Police Minister George Hawkins and Commissioner Rob Robinson have to face up to their responsibility to drastically improve the 111 system, Green MP Keith Locke says.
“It is unacceptable for the Police Commissioner to attack the review team as ‘provocative’, as he did on radio today,” says Mr Locke, the Green’s Police Spokesperson.
“A key problem seems to be that call centre staff, who deal with extremely high-stress situations on a daily basis, are treated like dirt, strapped for resources and offered little training and guidance.”
The call centre staff begin on a low wage and often work nine-and-a-half-hour shifts, with only three short breaks. They are under additional stress through the staff shortages identified by the review team. It’s no wonder they have a shocking 17% staff turnover, he says.
“Staff would be happier to stay if they were multiskilled and on a higher wage rate, as the review team suggests. To have call answering staff also trained as dispatchers makes for a much more efficient operation. The most successful taxi companies have communications centres where staff combine call answering and dispatch skills.”
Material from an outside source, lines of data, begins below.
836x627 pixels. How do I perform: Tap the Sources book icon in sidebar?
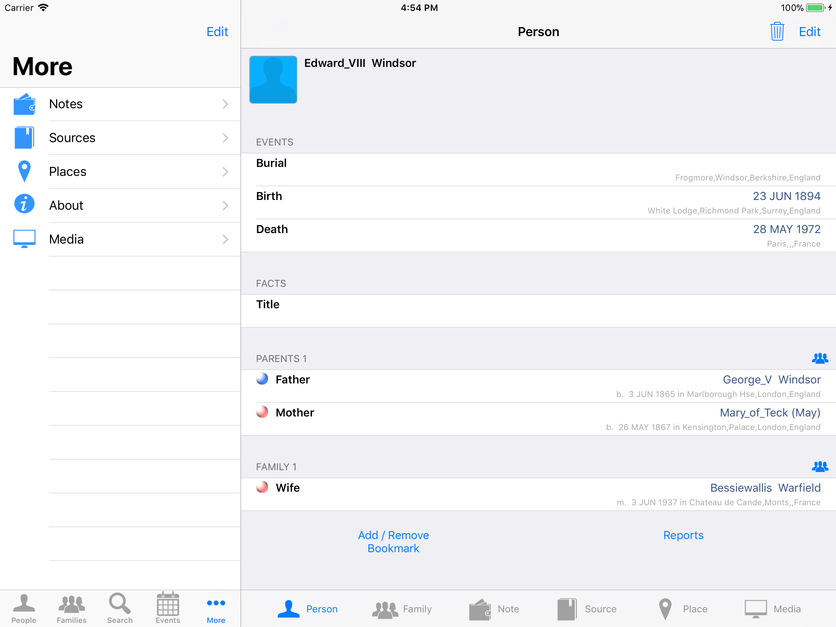tap(24, 138)
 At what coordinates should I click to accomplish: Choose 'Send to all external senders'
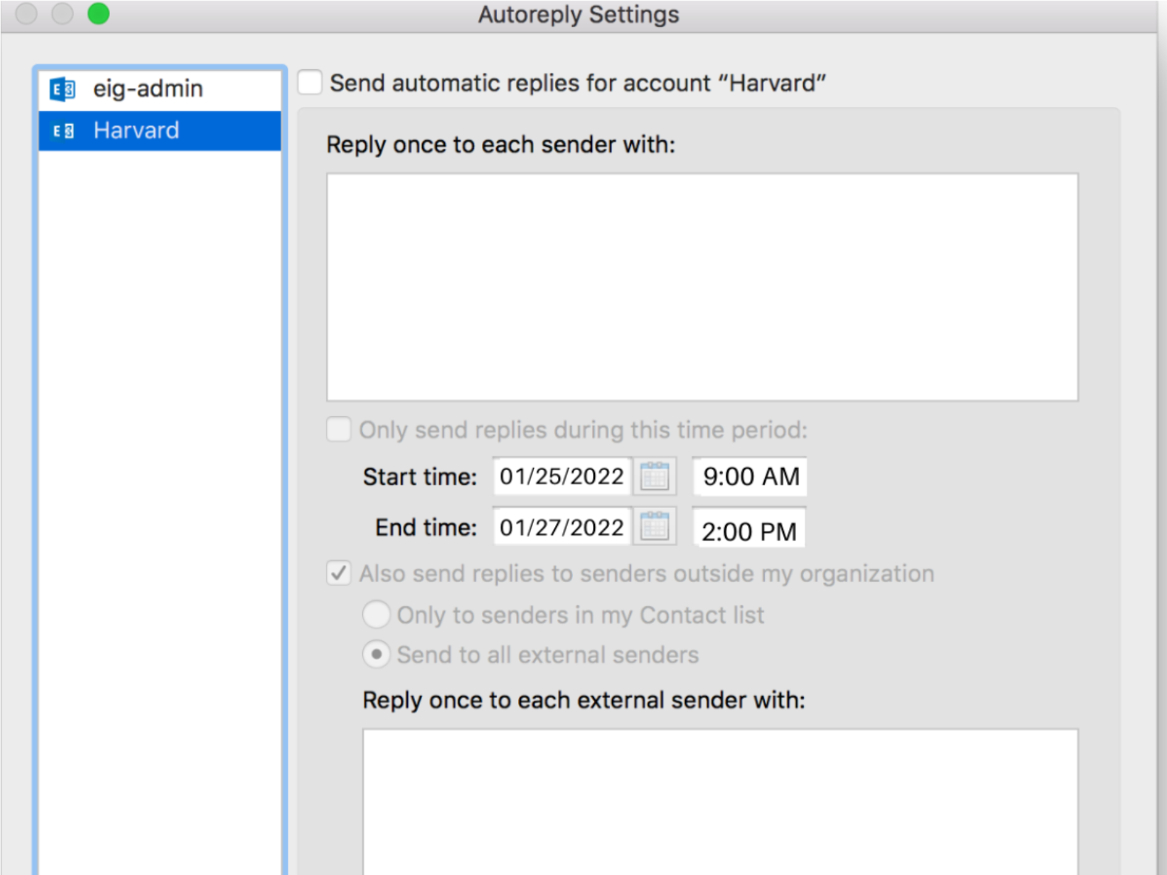pyautogui.click(x=376, y=654)
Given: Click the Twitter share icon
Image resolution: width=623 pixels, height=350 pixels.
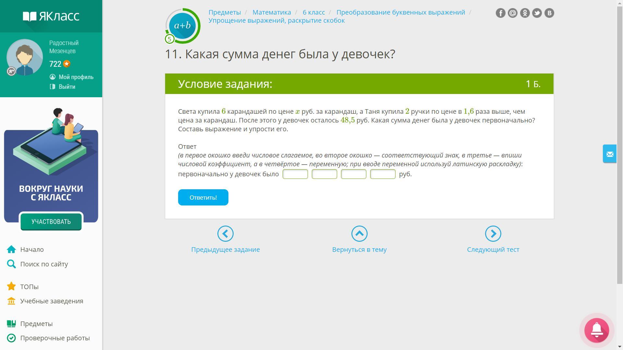Looking at the screenshot, I should click(x=537, y=13).
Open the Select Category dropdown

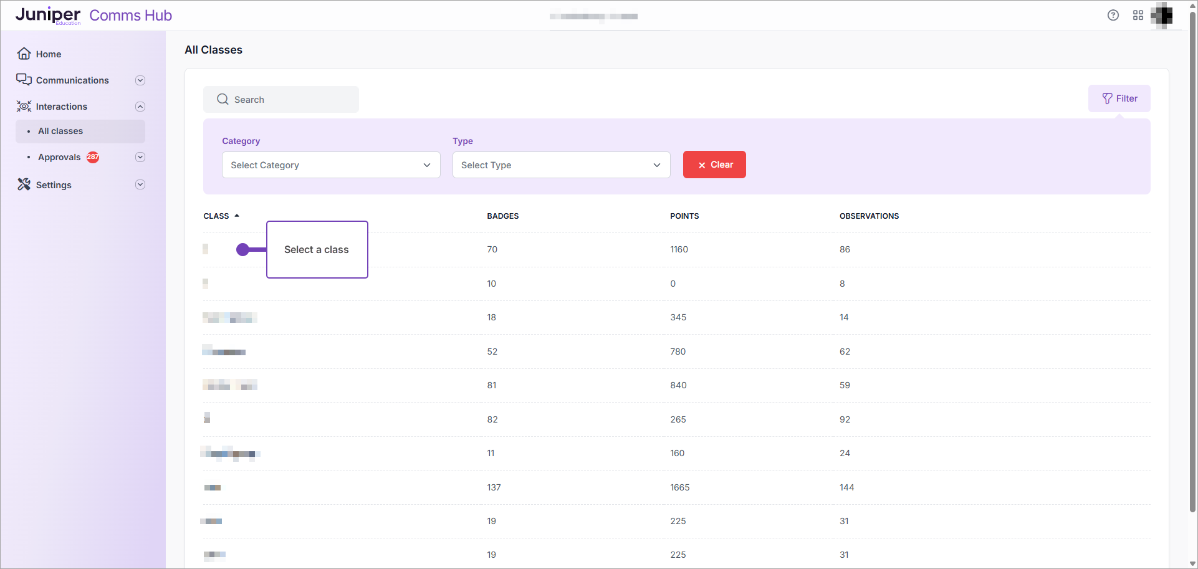(331, 165)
“The police should also look at decentralising call centres. If there were centres in the 12 police districts the specialist call takers/dispatchers would have the local knowledge to avoid horror stories of distressed people having to explain local geography to those answering calls hundreds of kilometres away.
“We need a revamp of the whole 111 system. It has been a managerial debacle which is completely unacceptable when so many New Zealander’s lives are at stake.”